#### [PROMPT]
Please write out all of the data below line for line, changing nothing.

## Start

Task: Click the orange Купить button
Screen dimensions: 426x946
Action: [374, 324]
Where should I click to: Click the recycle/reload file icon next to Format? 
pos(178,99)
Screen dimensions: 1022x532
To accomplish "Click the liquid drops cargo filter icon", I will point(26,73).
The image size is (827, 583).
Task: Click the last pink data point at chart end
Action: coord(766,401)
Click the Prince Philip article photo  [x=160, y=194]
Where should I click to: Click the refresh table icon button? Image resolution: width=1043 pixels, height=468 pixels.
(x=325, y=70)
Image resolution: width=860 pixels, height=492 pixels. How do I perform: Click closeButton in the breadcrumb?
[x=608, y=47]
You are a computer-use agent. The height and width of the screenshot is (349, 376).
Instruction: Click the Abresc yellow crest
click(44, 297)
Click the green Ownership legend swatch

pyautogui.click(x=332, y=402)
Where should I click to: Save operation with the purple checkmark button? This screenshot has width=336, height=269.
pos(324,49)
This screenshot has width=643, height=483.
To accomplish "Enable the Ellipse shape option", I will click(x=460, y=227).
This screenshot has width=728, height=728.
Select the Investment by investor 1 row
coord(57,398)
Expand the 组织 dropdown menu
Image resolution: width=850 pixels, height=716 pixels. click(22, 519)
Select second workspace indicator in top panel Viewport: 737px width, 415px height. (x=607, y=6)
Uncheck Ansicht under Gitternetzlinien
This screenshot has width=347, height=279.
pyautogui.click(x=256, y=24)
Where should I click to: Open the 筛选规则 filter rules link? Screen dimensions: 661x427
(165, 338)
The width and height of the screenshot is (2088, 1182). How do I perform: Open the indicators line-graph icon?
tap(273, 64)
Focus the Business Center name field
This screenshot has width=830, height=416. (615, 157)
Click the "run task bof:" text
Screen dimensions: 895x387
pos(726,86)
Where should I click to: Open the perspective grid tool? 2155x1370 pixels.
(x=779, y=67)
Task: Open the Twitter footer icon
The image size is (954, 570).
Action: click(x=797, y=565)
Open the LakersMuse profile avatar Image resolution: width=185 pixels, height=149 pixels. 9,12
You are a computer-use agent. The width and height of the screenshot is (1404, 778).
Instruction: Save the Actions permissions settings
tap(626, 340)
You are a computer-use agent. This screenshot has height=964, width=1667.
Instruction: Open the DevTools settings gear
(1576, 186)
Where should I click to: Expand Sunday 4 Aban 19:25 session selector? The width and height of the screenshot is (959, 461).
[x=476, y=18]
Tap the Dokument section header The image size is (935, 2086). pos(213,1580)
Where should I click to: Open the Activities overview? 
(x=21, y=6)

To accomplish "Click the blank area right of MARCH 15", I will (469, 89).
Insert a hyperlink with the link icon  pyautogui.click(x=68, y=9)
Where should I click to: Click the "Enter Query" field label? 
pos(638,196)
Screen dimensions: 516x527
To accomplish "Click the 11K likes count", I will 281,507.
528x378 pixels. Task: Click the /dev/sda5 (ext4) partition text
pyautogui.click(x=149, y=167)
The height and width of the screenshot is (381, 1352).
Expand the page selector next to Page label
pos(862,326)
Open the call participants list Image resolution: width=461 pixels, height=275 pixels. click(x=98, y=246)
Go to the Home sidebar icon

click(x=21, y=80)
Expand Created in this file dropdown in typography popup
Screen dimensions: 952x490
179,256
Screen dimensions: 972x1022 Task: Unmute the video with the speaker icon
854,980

## End

#### [COMPLETED EXERCISE]
Task: Click the orange Купить button
Screen dimensions: 426x946
Action: [374, 324]
Where should I click to: Click the recycle/reload file icon next to Format? 
pos(178,99)
Screen dimensions: 1022x532
To accomplish "Click the liquid drops cargo filter icon", I will point(26,73).
The image size is (827, 583).
Task: Click the last pink data point at chart end
Action: coord(766,401)
Click the Prince Philip article photo  [x=160, y=194]
Where should I click to: Click the refresh table icon button? Image resolution: width=1043 pixels, height=468 pixels.
(x=325, y=70)
Image resolution: width=860 pixels, height=492 pixels. How do I perform: Click closeButton in the breadcrumb?
[x=608, y=47]
You are a computer-use agent. The height and width of the screenshot is (349, 376).
Instruction: Click the Abresc yellow crest
click(44, 297)
Click the green Ownership legend swatch

pyautogui.click(x=332, y=402)
Where should I click to: Save operation with the purple checkmark button? This screenshot has width=336, height=269.
pos(324,49)
This screenshot has width=643, height=483.
To accomplish "Enable the Ellipse shape option", I will click(x=460, y=227).
This screenshot has width=728, height=728.
Select the Investment by investor 1 row
coord(57,398)
Expand the 组织 dropdown menu
Image resolution: width=850 pixels, height=716 pixels. click(22, 519)
Select second workspace indicator in top panel Viewport: 737px width, 415px height. (x=607, y=6)
Uncheck Ansicht under Gitternetzlinien
This screenshot has width=347, height=279.
pyautogui.click(x=256, y=24)
Where should I click to: Open the 筛选规则 filter rules link? Screen dimensions: 661x427
(165, 338)
The width and height of the screenshot is (2088, 1182). How do I perform: Open the indicators line-graph icon?
tap(273, 64)
Focus the Business Center name field
This screenshot has width=830, height=416. (615, 157)
Click the "run task bof:" text
Screen dimensions: 895x387
pos(726,86)
Where should I click to: Open the perspective grid tool? 2155x1370 pixels.
(x=779, y=67)
Task: Open the Twitter footer icon
The image size is (954, 570).
Action: click(x=797, y=565)
Open the LakersMuse profile avatar Image resolution: width=185 pixels, height=149 pixels. 9,12
You are a computer-use agent. The width and height of the screenshot is (1404, 778).
Instruction: Save the Actions permissions settings
tap(626, 340)
You are a computer-use agent. This screenshot has height=964, width=1667.
Instruction: Open the DevTools settings gear
(1576, 186)
Where should I click to: Expand Sunday 4 Aban 19:25 session selector? The width and height of the screenshot is (959, 461).
[x=476, y=18]
Tap the Dokument section header The image size is (935, 2086). pos(213,1580)
Where should I click to: Open the Activities overview? 
(x=21, y=6)

To accomplish "Click the blank area right of MARCH 15", I will (469, 89).
Insert a hyperlink with the link icon  pyautogui.click(x=68, y=9)
Where should I click to: Click the "Enter Query" field label? 
pos(638,196)
Screen dimensions: 516x527
To accomplish "Click the 11K likes count", I will 281,507.
528x378 pixels. Task: Click the /dev/sda5 (ext4) partition text
pyautogui.click(x=149, y=167)
The height and width of the screenshot is (381, 1352).
Expand the page selector next to Page label
pos(862,326)
Open the call participants list Image resolution: width=461 pixels, height=275 pixels. click(x=98, y=246)
Go to the Home sidebar icon

click(x=21, y=80)
Expand Created in this file dropdown in typography popup
Screen dimensions: 952x490
179,256
Screen dimensions: 972x1022 Task: Unmute the video with the speaker icon
854,980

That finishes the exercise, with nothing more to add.